Tuesday, April 8, 2008

alright....ok....

Fine! Maybe whoever said I needed to change my attitude was right. I did...and well things are looking up. Its hard sometimes to focus on the future when you feel so trapped in your present. Based upon the news of last week....I'm actually surprised that I'm feeling so good. But I somehow just stopped caring about other people's actions. Instead I'm focusing on me. I am graduating in a month! That is so exciting. I've worked so hard on this for 10 years! I'm still in shock that this day is coming....but I know that it is. I bought my cap and gown last week and I even tried it on. It feels so good to have accomplished something. One of the reasons I went back to school was because I felt like I keep having these projects that went unfinished....so I took the biggest project and tackled it. I sort of fill like I may be able to tackle all of the other projects that have been left undone.

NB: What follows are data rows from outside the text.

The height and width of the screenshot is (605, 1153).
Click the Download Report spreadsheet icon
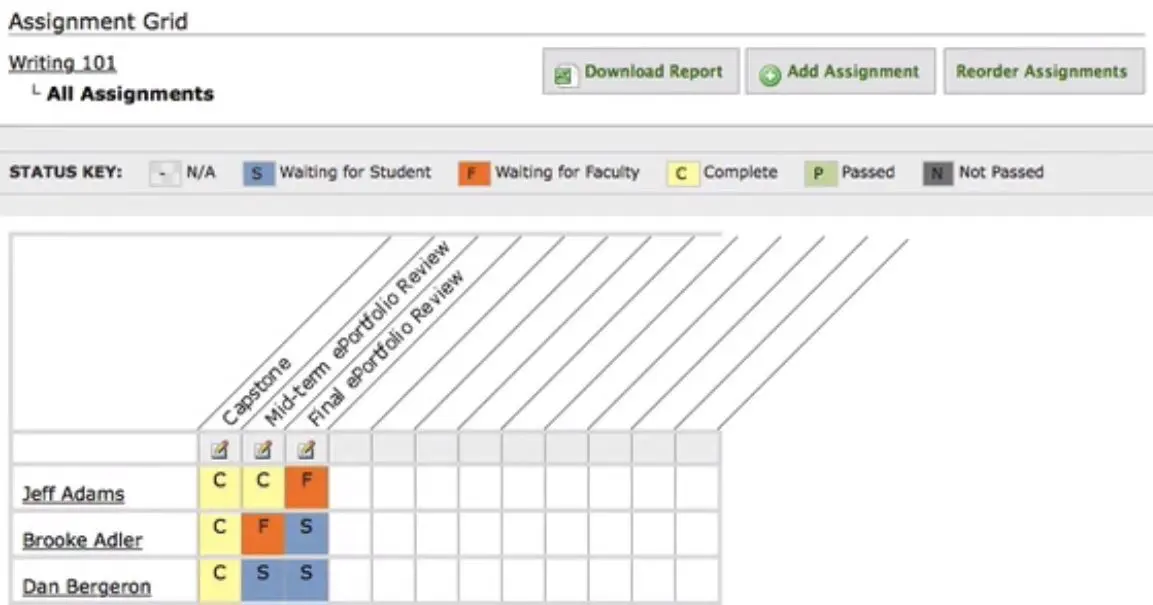[567, 74]
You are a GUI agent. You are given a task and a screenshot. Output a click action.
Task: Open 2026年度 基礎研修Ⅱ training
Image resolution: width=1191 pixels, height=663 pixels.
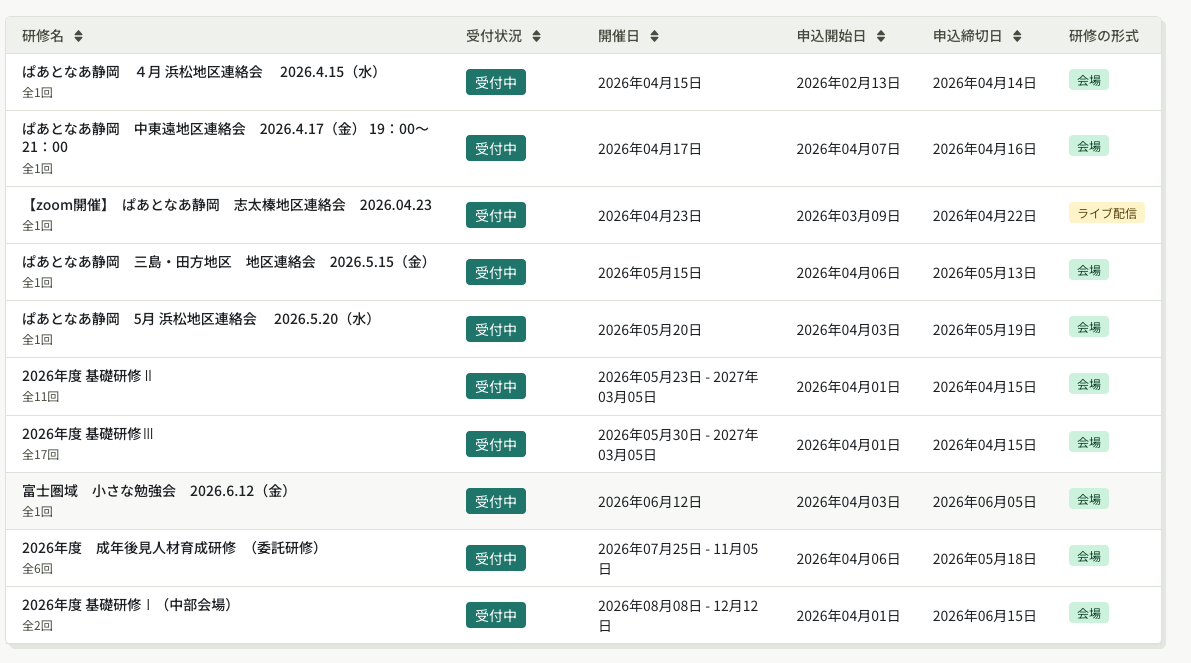pyautogui.click(x=87, y=376)
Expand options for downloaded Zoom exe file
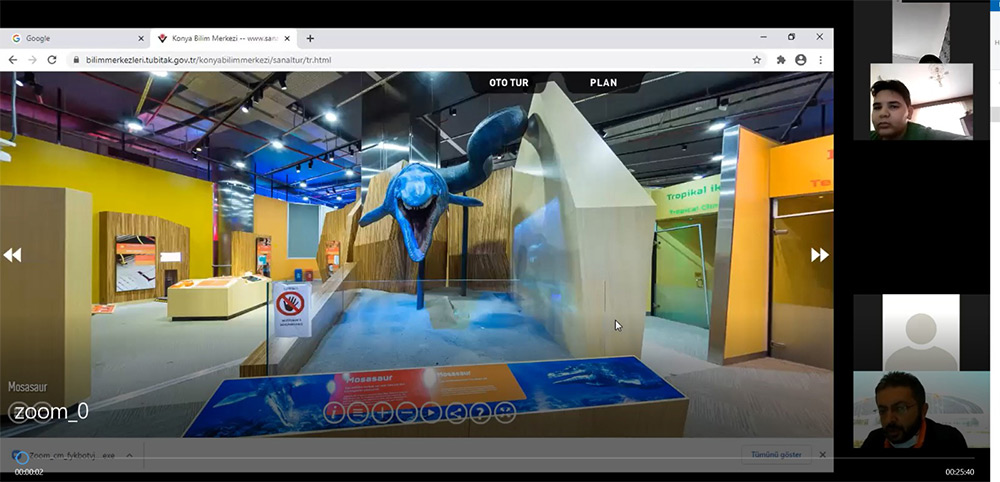Viewport: 1000px width, 482px height. click(x=129, y=455)
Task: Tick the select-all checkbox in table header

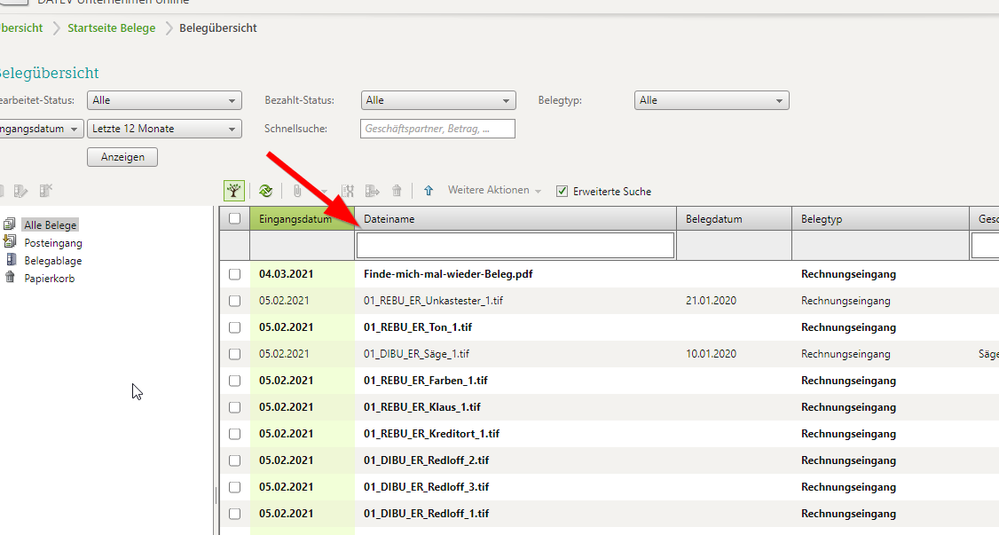Action: point(234,219)
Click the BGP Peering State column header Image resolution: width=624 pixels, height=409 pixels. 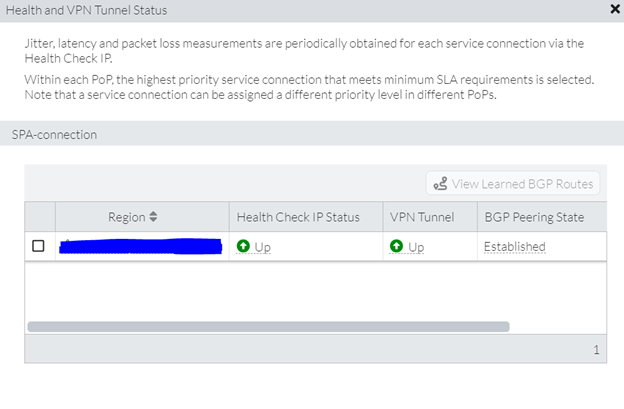(x=534, y=217)

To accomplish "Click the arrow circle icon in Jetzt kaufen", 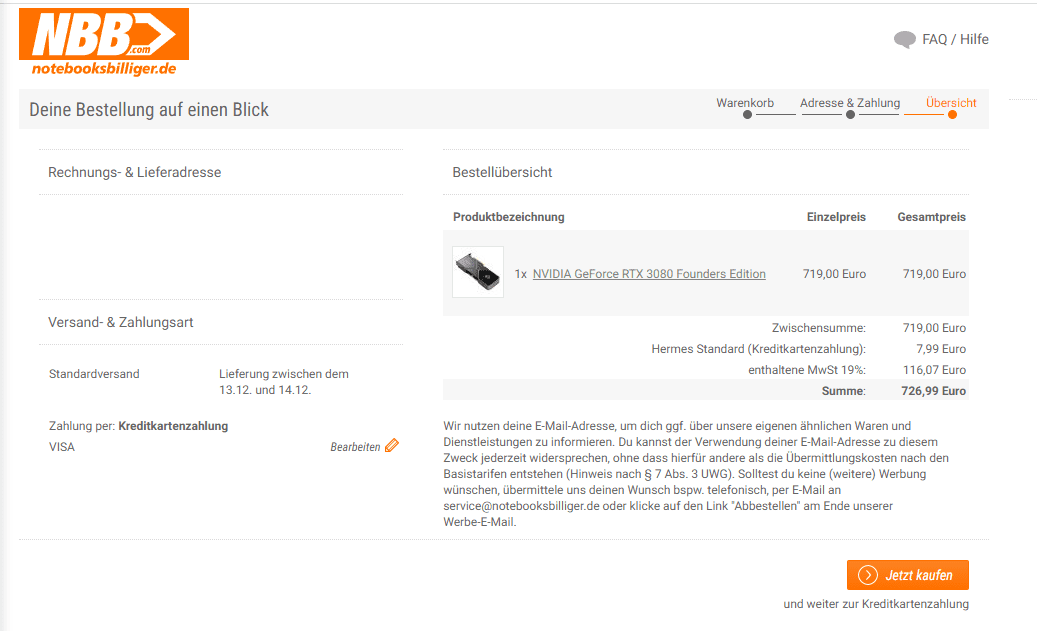I will click(868, 575).
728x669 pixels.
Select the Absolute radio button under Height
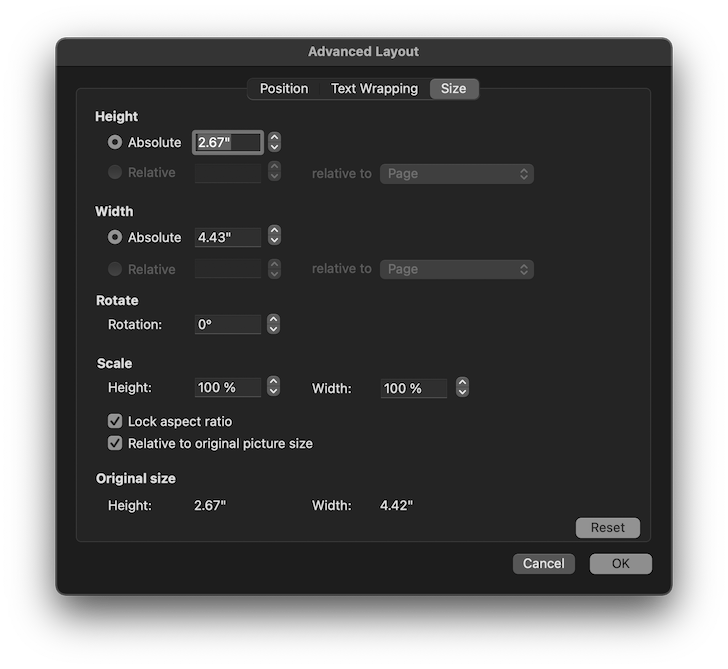(115, 142)
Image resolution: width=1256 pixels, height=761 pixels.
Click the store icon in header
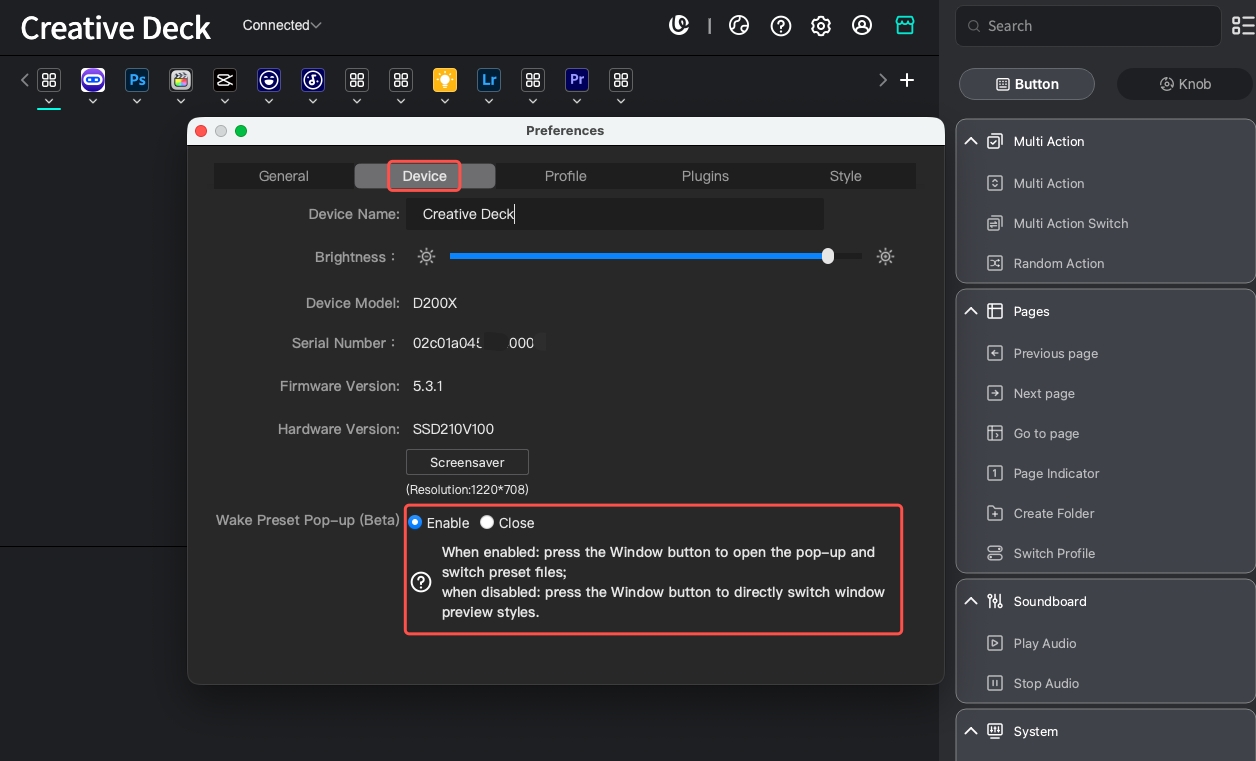point(905,26)
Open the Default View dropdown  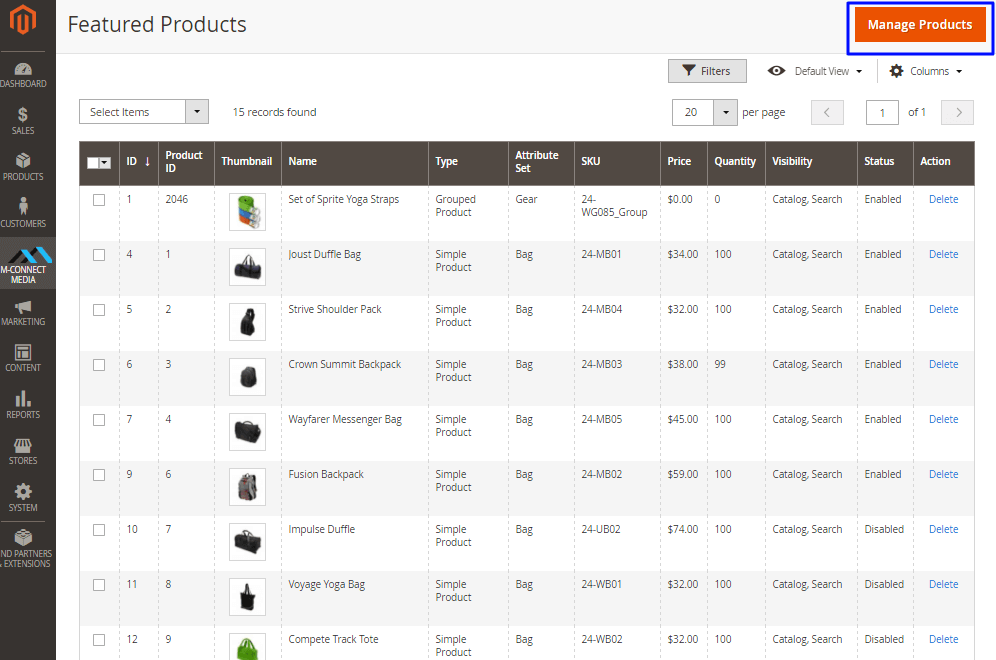click(815, 71)
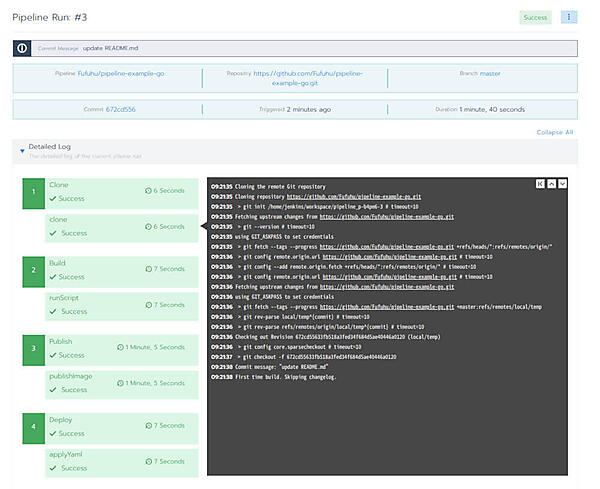Click the scroll-up chevron in log panel
Screen dimensions: 600x489
(552, 184)
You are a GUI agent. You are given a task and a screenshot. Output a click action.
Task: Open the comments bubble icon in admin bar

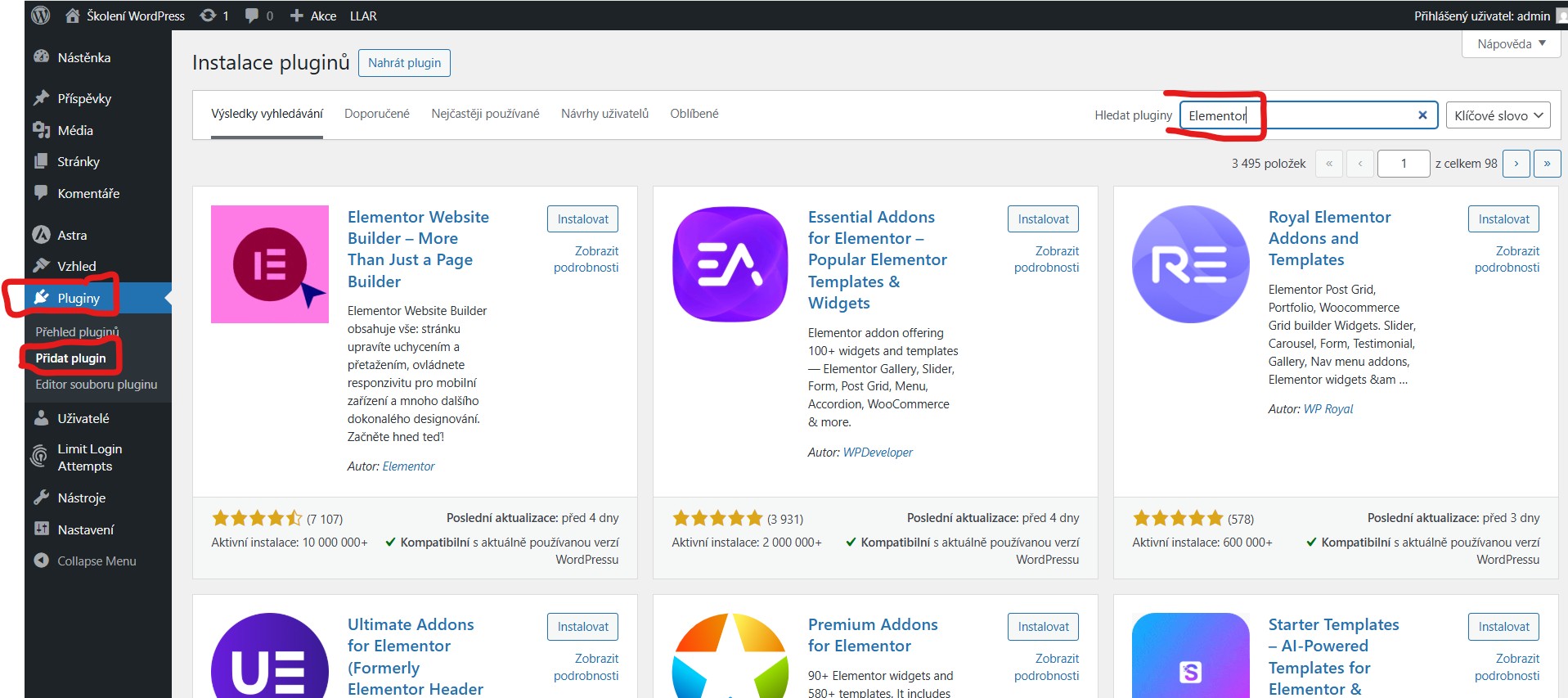(x=253, y=16)
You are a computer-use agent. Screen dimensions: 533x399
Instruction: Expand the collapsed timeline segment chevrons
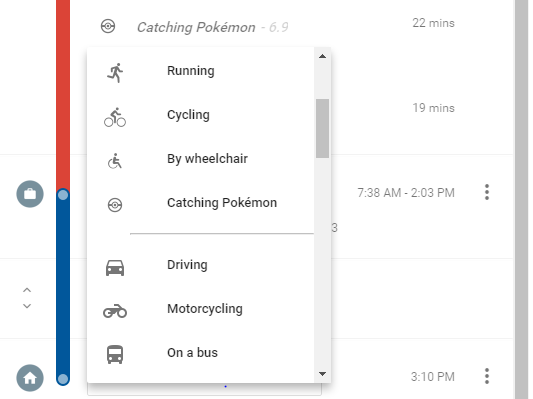27,298
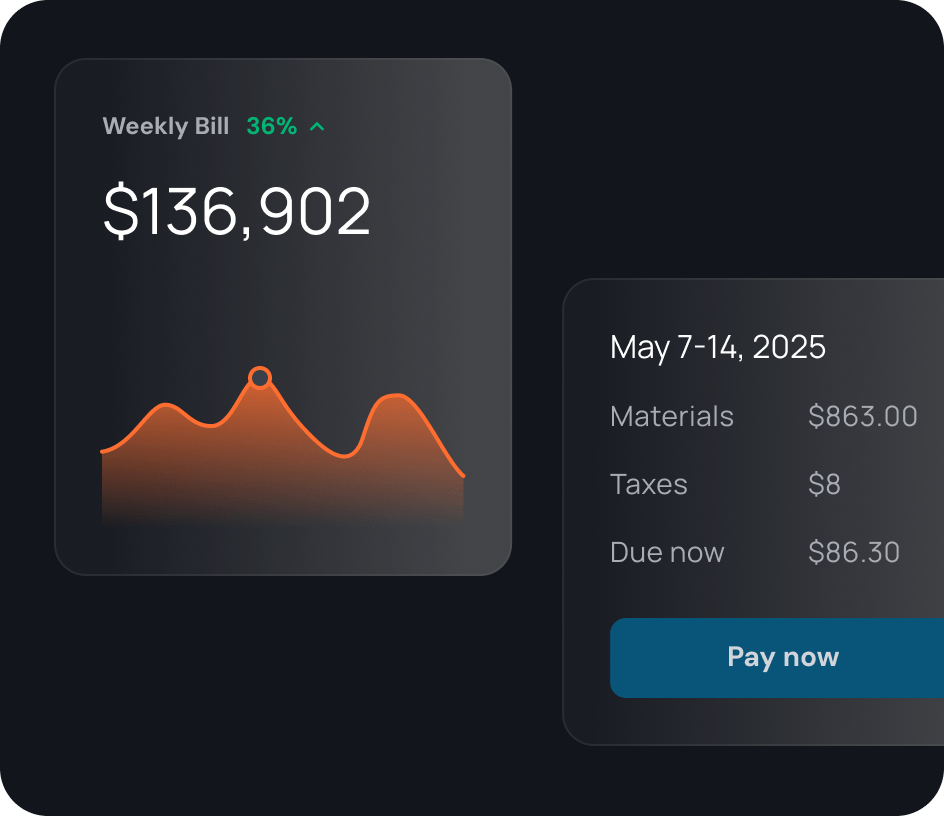Select the Materials row label
The image size is (944, 816).
[672, 416]
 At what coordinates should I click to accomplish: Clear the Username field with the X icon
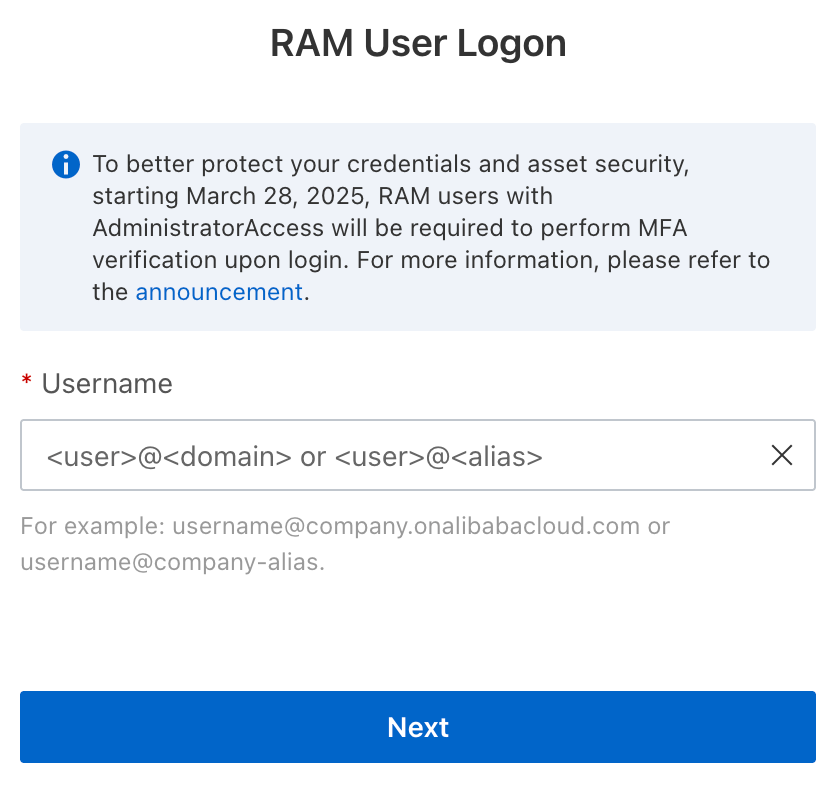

I have to admit though that I'm feeling a little tired of relationships. I mean like....romantic relationships. I feel like I have had such rotten luck in them my whole life. Maybe I'm just not cut out to be with someone else. Fine. It will take me some time to accept that...but when I do, I'll be OK. I suppose it could be a lot worse...I could be stuck in some polygamist compound or married to some guy that beat me. So I supposed I'm lucky that I'm single...because lets face it...with the luck I've had in relationships....I'd probably have a horrible marriage too. Being single also allows me to follow my dream. I can pick up and move...because well-its only me. It can be very sad and lonely at times...but that is just life. And I'm about to have a great life.

2 comments:

doug said...

I just realized... If I'm at my brother Jimmie's graduation, will I also be at yours?!

Just Nicole said...

I am so excited for you that you are graduating!! That is such a great accomplishment!!